New Cas9 Sequencing Kit provides reagents for one-stop targeted sequencing, enabling scientists to cost-effectively sequence previously inaccessible target regions.
Cas9 targeted sequencing with nanopore enables fast, simple, flexible target enrichment of long regions of interest – read lengths of over 100 kb have been observed to date. The approach is amplification-free, opening up regions of the genome previously only accessible with long-read whole-genome sequencing, significantly reducing the cost, data output and turnaround time.
The method enables the enrichment and characterisation of structural variants (SVs), repeat expansions, and SNVs. By avoiding PCR, the approach preserves methylation in the native DNA, which can be detected without any additional library preparation steps. It can also be used to sequence many targets simultaneously, allowing users to build their own panels or look across larger regions.
Many teams have already been successful using Cas9 targeted sequencing to date and we’re now delighted to offer a kit providing all the reagents required for this approach in one place, alongside a protocol and bioinformatics tutorial.
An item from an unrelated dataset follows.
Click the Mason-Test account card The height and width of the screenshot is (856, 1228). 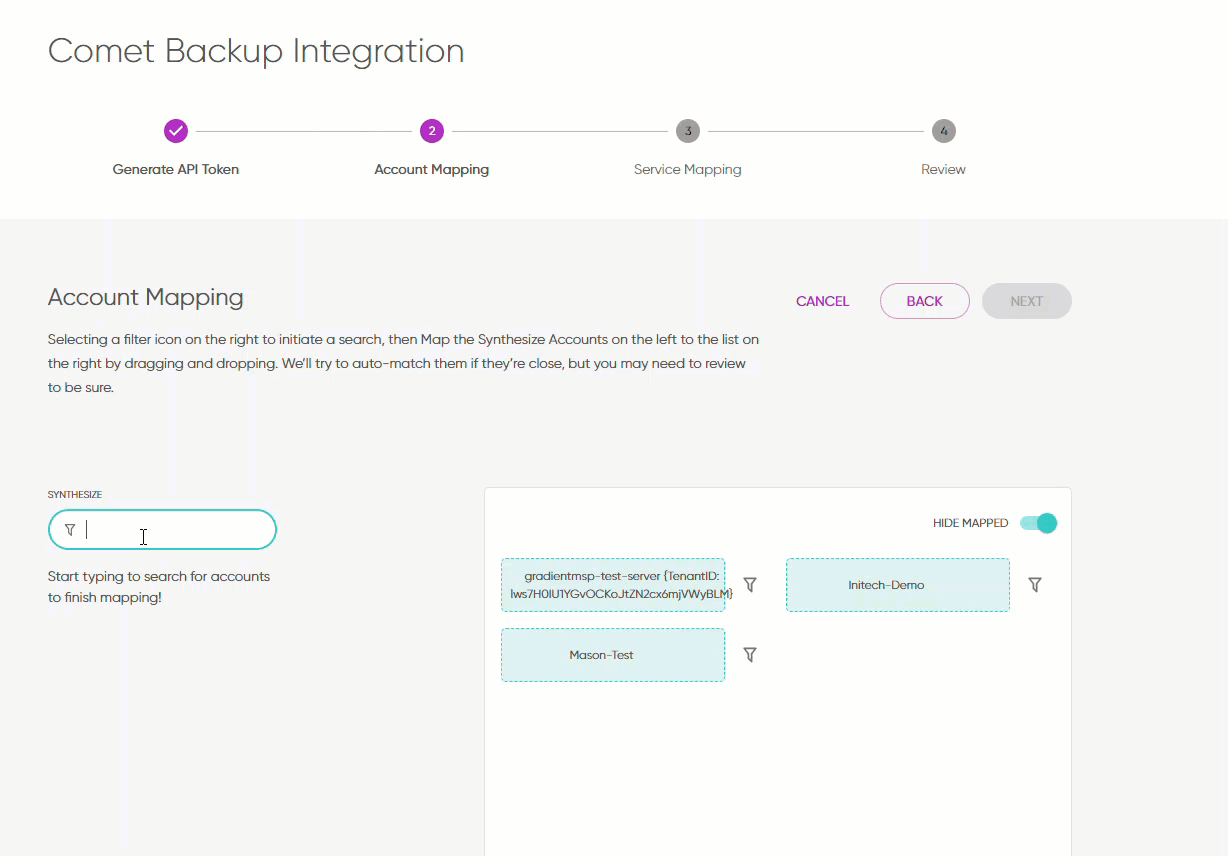pos(613,655)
Rapid characterisation of challenging regions
Cas9 enrichment with Oxford Nanopore sequencing enables scientists to cost-effectively sequence targeted regions that were previously not accessible, including low-complexity or GC-rich regions and large structural variants. The potential impact of this is substantial, particularly across clinical research and in validating genome edits.
Timothy Gilpatrick and team demonstrated the capacity of Cas9 enrichment and long-read nanopore sequencing to thoroughly characterise cancer driver genes. Several hundred-fold enrichment of target loci enabled identification of known large structural variants, SNPs, and differential methylation patterns in genes with prognostic implications in breast cancer.
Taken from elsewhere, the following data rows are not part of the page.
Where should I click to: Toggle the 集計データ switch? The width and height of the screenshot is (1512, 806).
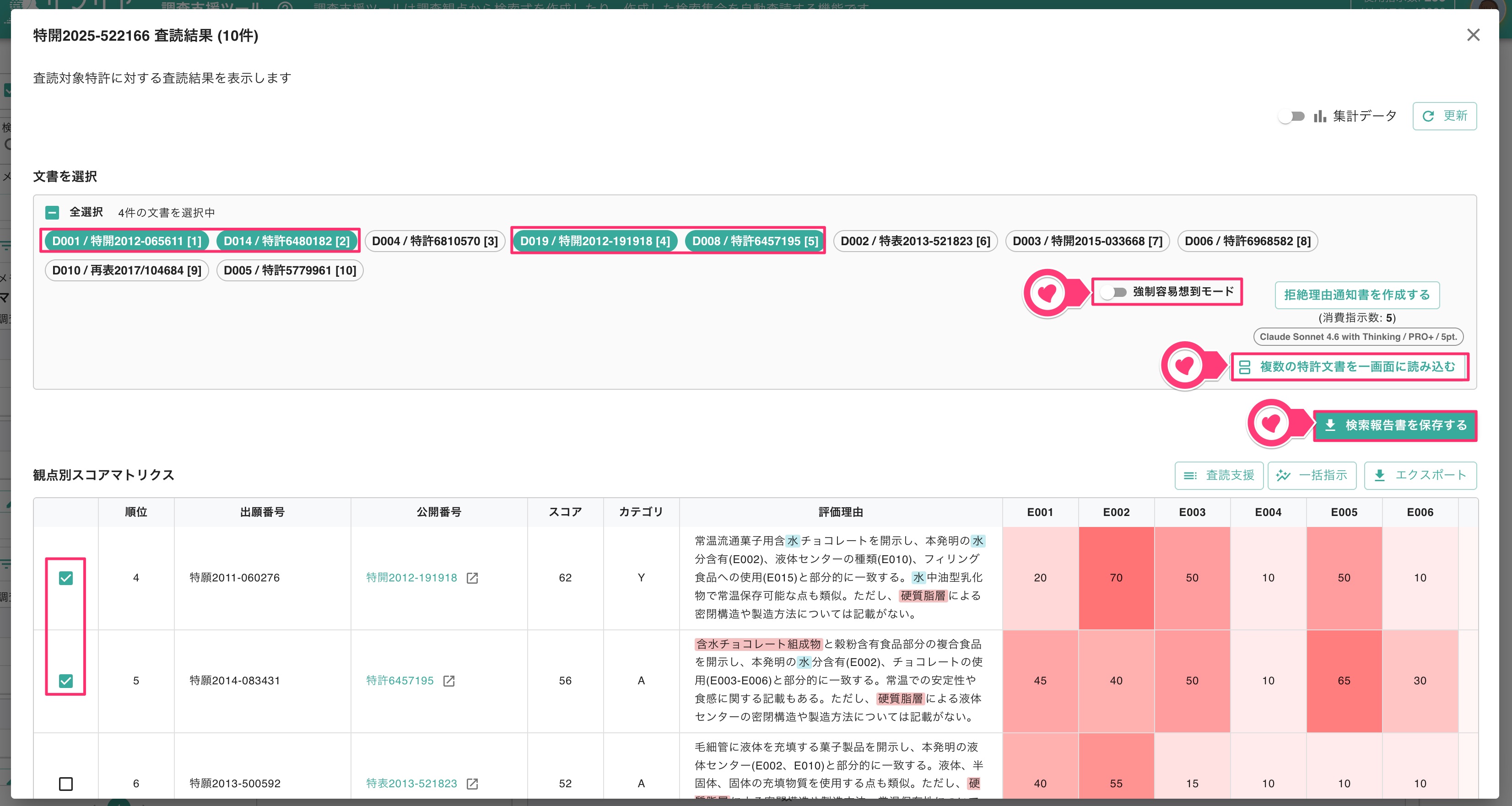coord(1291,116)
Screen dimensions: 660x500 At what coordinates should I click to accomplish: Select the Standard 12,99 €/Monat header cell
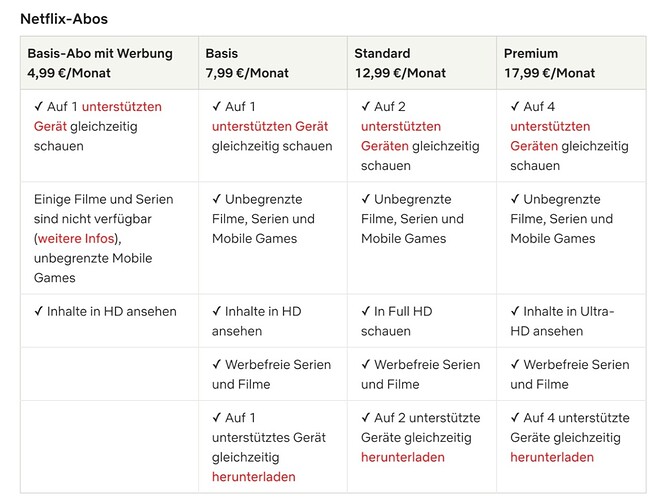pyautogui.click(x=422, y=63)
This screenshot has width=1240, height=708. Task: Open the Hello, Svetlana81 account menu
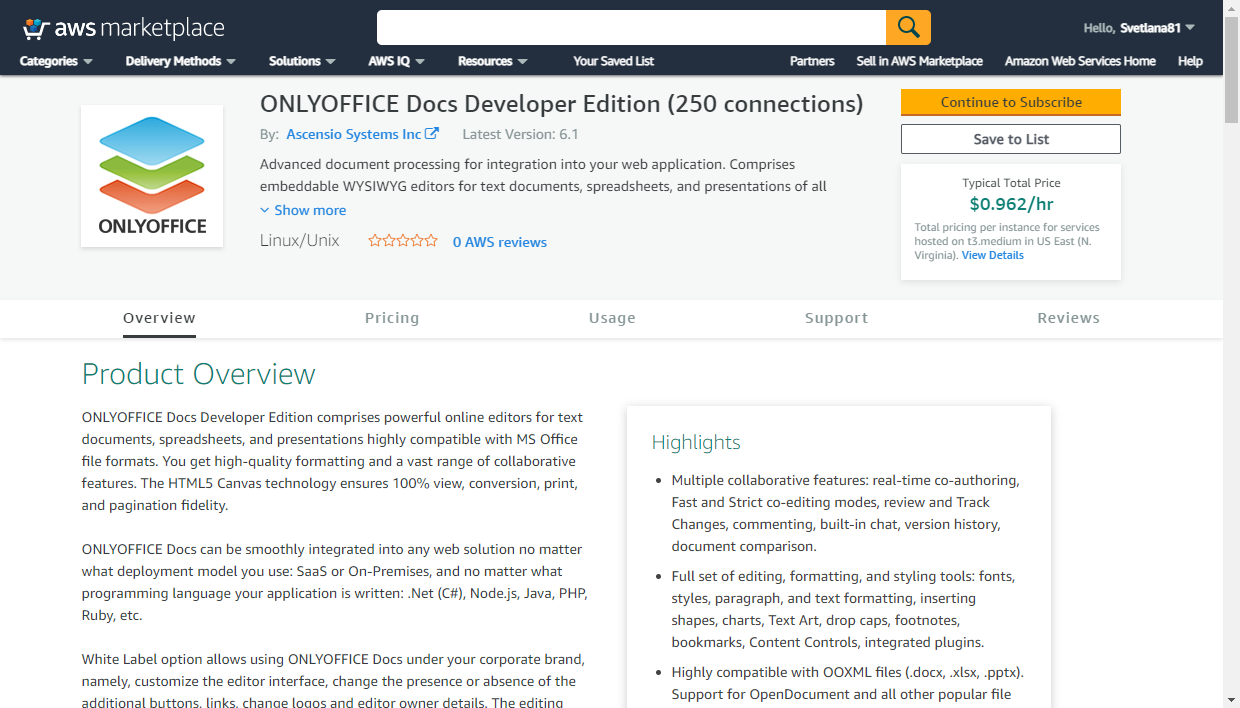click(x=1139, y=28)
As Christina Stangl explained in her NCM 2019 talk, she used Cas9 enrichment and nanopore sequencing to perform targeted and directional fusion gene detection, which was partner and breakpoint-location independent, fast, and spanned large regions of interest.
Using a Cas9 enrichment strategy, in combination with long-read single-molecule nanopore sequencing, Chris Watson and team resolved two challenging clinical research cases in which duplications had been identified by array CGH, but the precise breakpoints at nucleotide resolution had remained elusive.
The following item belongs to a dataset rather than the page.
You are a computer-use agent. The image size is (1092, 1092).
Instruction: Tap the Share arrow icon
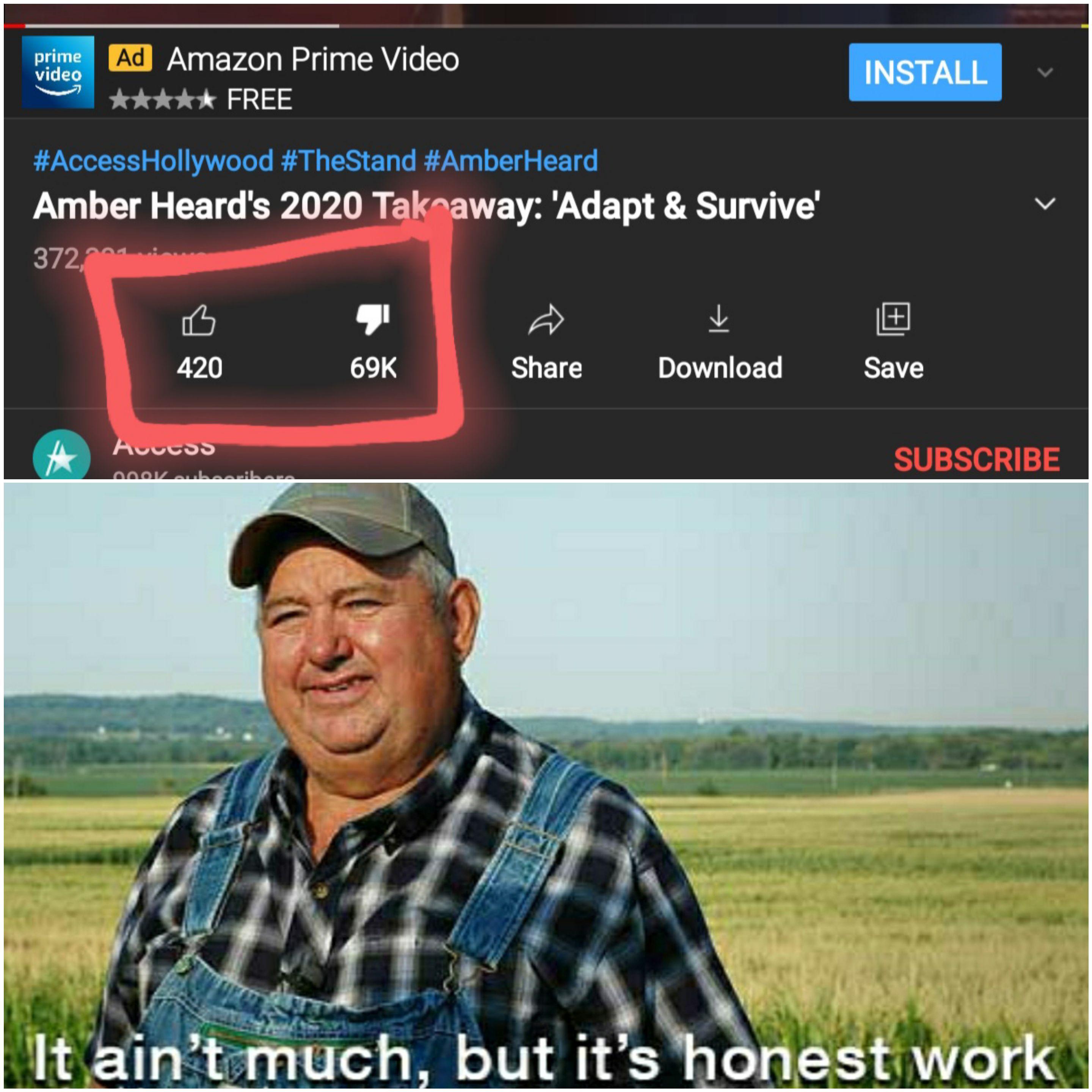pyautogui.click(x=546, y=320)
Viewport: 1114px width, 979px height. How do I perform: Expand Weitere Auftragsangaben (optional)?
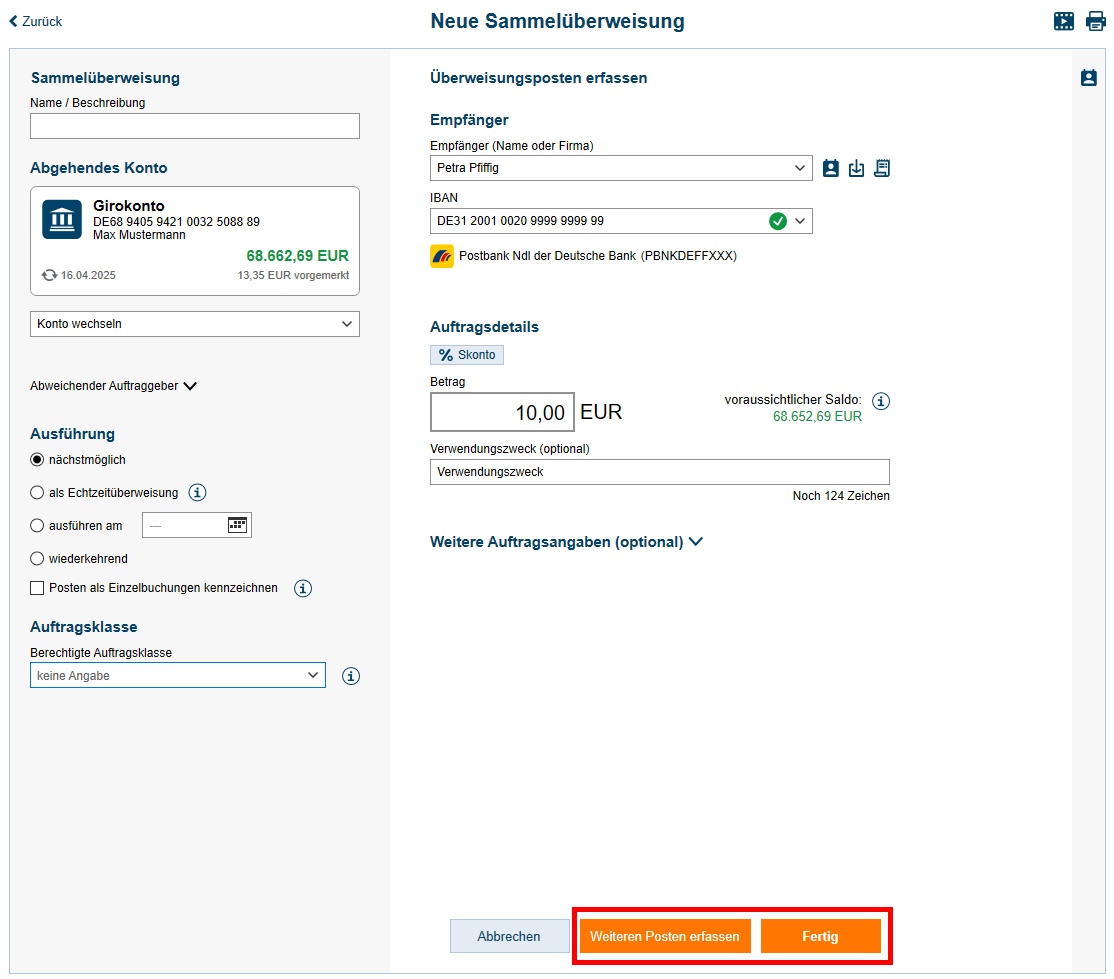click(567, 542)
Oxford Nanopore has a non-exclusive license agreement with Caribou Biosciences Inc., under which they have granted Oxford Nanopore a worldwide, non-exclusive license under foundational CRISPR-Cas9 intellectual property controlled by Caribou for nanopore sequencing.
Oxford Nanopore has a non-exclusive license agreement with the Broad Institute of MIT and Harvard, under which they have granted Oxford Nanopore a worldwide, non-exclusive license under foundational CRISPR-Cas9 intellectual property controlled by Broad for nanopore-based sensing and sample preparation.